Assessing Blockchain Potential in Healthcare

Project Management through the Colony dApp



Tony Luo ‘23 is a freshman majoring in Computer Science and possibly Statistics. Apart from being the head of Web Development with the NURJ, Tony is a part of the research team in NU Blockchain Group that focuses on the use-case of decentralized apps in clinical research. After graduation, Tony envisions himself working in the software industry or pursuing entrepreneurial endeavors. Outside of research, Tony loves cooking and is a chef at Northwestern Culinary Arts Club – Cookology.



Rushmin Khazanchi is a rising senior majoring in Biology with minors in Economics and Data Science. Rushmin seeks to fully understand the drivers of healthcare, including business, clinical science, and technology. To that end, he has assisted with a healthcare economics research project at the Feinberg Buehler center, worked in healthcare systems and services at McKinsey & Company, and is currently interning with a machine learning lab at Shirley Ryan AbilityLab. In the future, Rushmin hopes to go to medical school and delve into clinical medicine and research.

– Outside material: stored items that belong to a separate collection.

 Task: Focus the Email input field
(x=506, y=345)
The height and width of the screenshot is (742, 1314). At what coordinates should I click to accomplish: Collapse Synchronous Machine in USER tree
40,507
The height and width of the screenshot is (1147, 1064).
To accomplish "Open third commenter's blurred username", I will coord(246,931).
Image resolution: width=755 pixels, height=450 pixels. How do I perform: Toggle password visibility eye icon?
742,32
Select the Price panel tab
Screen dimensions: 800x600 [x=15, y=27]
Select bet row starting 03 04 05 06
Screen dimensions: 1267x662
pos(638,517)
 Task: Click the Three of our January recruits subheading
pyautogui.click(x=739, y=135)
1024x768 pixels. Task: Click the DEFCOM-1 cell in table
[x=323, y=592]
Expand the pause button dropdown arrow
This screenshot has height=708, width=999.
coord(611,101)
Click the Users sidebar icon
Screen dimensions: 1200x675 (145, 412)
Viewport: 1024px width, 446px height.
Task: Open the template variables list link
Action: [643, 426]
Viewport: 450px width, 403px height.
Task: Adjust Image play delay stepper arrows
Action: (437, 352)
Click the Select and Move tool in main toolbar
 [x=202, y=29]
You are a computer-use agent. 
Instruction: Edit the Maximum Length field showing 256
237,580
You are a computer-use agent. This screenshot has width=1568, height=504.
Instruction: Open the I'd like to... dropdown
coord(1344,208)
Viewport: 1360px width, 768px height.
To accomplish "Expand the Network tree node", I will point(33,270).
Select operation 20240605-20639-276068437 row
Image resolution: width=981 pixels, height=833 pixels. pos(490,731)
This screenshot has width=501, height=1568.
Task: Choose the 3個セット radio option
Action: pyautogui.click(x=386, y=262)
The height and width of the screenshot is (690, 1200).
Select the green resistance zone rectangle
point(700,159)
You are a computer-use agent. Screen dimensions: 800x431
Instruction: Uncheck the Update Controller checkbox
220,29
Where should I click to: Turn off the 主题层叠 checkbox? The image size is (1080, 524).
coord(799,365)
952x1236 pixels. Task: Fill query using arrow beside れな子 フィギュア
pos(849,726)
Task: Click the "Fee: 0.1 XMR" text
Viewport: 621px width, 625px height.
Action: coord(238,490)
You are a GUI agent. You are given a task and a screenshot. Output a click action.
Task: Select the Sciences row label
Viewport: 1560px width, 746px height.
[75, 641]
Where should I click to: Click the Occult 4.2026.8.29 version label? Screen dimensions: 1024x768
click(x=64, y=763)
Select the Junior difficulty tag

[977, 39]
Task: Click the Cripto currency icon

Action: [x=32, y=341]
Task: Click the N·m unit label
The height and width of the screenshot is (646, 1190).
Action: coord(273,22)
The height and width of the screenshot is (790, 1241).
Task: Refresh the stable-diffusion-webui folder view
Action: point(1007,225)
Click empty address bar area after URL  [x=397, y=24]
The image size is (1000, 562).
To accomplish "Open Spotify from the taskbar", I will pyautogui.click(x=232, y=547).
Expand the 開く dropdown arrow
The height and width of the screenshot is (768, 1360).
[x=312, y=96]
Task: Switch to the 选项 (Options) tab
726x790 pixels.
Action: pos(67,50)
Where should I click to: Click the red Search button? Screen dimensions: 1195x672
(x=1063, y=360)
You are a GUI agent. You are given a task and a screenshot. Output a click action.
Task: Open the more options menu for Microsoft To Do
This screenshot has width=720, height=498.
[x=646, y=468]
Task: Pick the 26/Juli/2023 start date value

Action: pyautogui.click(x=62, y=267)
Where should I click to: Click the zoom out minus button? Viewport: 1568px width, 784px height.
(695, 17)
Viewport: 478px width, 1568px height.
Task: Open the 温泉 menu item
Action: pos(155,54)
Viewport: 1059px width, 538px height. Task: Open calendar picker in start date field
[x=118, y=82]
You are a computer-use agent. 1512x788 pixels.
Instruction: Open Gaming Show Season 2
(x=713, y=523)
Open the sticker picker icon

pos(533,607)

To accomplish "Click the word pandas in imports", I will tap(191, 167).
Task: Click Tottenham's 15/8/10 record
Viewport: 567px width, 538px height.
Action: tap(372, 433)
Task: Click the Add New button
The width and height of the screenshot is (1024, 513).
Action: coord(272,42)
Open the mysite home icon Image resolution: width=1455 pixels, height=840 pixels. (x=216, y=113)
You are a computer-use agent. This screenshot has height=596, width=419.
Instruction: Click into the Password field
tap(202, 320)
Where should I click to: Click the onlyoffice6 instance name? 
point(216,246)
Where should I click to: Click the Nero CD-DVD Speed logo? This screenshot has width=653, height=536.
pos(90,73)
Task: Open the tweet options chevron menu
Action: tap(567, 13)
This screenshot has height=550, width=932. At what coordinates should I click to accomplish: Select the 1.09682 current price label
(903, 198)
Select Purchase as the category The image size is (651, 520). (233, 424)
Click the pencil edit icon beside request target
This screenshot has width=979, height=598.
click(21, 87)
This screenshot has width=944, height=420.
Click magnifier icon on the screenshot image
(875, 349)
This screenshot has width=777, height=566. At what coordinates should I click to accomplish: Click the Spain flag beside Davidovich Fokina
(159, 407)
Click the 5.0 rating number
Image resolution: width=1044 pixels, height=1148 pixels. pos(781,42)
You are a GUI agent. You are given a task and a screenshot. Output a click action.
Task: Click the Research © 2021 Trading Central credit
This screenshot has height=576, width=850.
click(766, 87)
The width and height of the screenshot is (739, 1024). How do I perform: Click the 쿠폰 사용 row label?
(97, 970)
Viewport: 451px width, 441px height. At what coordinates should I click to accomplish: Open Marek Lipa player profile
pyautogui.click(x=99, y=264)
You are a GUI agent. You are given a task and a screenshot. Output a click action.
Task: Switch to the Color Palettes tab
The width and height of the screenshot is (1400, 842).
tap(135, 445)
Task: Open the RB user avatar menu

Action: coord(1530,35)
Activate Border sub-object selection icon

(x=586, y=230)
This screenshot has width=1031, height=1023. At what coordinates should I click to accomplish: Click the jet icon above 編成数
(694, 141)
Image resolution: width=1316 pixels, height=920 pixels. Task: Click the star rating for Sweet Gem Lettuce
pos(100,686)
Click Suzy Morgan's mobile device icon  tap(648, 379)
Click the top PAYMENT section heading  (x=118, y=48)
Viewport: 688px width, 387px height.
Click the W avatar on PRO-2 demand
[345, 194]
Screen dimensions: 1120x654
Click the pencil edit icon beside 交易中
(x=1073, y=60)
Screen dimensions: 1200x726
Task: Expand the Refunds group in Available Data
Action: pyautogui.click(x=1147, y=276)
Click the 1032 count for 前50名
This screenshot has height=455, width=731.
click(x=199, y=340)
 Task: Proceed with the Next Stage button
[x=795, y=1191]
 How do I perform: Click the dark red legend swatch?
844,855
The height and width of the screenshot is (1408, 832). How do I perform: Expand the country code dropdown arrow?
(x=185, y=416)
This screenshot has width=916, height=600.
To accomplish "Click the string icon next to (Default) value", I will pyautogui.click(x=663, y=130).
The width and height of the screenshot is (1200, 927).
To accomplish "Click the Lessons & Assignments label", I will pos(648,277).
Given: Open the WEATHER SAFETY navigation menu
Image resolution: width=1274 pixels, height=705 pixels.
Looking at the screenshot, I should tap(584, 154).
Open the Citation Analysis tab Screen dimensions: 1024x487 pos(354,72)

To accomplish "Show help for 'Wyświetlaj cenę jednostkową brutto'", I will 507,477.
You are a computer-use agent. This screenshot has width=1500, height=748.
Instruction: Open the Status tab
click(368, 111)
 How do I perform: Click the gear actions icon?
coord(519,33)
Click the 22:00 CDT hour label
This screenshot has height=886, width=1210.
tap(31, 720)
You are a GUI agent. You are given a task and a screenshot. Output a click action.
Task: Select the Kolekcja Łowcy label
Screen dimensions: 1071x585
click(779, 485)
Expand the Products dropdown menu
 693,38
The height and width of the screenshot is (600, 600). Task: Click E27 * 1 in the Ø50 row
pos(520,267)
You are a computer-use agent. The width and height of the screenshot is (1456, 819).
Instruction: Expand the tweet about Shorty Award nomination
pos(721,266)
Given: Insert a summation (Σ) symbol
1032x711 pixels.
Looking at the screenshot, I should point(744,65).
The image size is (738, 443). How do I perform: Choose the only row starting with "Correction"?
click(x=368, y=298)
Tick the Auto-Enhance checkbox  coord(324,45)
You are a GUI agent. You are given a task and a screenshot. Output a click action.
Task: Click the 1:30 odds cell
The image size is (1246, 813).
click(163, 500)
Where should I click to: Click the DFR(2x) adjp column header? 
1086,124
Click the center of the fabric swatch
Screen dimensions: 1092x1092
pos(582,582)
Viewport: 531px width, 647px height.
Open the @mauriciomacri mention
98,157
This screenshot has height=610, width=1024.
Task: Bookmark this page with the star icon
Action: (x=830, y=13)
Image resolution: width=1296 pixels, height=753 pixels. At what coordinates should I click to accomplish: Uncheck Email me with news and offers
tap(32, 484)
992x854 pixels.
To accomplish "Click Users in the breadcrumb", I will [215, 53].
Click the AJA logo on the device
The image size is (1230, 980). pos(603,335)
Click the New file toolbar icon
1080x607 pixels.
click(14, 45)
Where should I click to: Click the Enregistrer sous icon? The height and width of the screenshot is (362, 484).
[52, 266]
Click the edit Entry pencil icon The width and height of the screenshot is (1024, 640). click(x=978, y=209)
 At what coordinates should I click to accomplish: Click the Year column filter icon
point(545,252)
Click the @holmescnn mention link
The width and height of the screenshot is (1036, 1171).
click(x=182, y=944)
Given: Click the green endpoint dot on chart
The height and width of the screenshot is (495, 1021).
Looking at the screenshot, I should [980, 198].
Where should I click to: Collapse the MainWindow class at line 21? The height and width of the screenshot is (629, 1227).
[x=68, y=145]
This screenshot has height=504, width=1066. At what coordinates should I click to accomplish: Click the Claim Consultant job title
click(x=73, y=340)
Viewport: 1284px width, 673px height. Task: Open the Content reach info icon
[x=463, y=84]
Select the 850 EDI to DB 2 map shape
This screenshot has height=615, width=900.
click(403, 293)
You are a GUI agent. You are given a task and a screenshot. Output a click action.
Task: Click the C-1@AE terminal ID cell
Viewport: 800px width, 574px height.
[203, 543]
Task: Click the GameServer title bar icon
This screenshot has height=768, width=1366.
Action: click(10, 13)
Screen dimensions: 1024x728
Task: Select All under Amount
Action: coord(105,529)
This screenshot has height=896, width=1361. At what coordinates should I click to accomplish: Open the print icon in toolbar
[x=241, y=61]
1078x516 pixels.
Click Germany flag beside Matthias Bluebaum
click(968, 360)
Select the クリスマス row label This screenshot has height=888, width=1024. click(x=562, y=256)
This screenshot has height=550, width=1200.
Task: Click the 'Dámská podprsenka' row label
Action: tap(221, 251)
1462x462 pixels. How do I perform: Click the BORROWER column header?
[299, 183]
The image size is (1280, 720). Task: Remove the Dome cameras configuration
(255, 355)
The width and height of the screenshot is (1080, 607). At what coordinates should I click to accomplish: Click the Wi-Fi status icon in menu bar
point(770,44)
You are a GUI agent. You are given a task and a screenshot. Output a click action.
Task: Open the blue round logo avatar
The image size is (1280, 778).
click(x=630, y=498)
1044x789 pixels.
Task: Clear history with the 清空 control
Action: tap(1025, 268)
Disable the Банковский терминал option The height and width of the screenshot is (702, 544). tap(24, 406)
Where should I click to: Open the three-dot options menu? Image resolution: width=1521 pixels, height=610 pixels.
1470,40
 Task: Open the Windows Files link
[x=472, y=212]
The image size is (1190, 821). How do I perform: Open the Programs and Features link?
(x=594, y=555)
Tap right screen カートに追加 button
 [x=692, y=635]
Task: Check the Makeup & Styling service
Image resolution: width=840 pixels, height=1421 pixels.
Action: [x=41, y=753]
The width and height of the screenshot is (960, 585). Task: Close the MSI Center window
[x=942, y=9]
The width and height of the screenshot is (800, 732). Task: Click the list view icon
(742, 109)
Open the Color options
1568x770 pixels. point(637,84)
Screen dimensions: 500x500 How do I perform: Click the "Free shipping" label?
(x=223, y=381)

Gilberto Guadiana is a rising junior majoring in mechanical engineering and minoring in computer science. Since June 2019, Guadiana has been the president of Northwestern’s Blockchain Group. In the summer of 2020, Guadiana worked on researching blockchain solutions in supply chain management with his project mentor, Tan Gürpinar, from TU Dortmund University. Guadiana aims to continue exploring blockchain technology and the factors associated with the technology’s rising adoption.



Sung Won Lee is a rising junior majoring in Civil Engineering and also holds a seat at the Executive Team in NU Blockchain Group. His primary interests lie in cybersecurity, blockchain, and construction engineering. This year, Lee took up the role of Interim Project Manager and spearheaded the most recent research project of NU Blockchain Group. In collaboration with Abigail Sirus of IBM & special thanks to Tobias Hoppe of YourEncore, Lee is pleased to announce his team’s deliverable and hopes to apply his leadership experience in future projects.


Tony: So for me, I joined this NU Blockchain group last winter, and there’s a project team, basically like a research team. Our topic is application on blockchain in healthcare, and because I’ve never done something related to healthcare, I thought it would be fun and interesting. 

Sung:  It all began with my suspiciously charismatic president of the blockchain group. We’re just talking over dinner, and somebody says, “Hey, Sung, would you be interested in research initiatives?” So Tony, myself, and two others of our research group have been working together, and it’s been a fun, if not a bit delayed, project.

Sung: Well, I think it’s all about the beginning part of a research project. You think to yourself, you know, I’ve got this really big, broad topic that is healthcare. We can talk about pharmaceuticals, we can talk about the hospitals themselves, a couple of research firms. So we have to narrow down our focus, but at the same time, not exclude or discriminate against other important, fundamental issues. And above all, getting a project mentor, because I believe half of us, myself and Tony, are pretty inexperienced in research. So we needed to find someone with the patience to handle a bunch of young people who just won’t shut the heck up.

Sung: Well, I can certainly see why Northwestern encourages the students to participate in one research project or another. You know, I still got 10 brochures in my backpack. I think overall, it’s been a pretty enriching experience in that yes, there were hair pulling moments, and yes, there was a lot of paperwork involved. Lots of steps and very formalized to but despite all those things and challenges, I do think that everyone should try at least a little dip in the pool so to speak.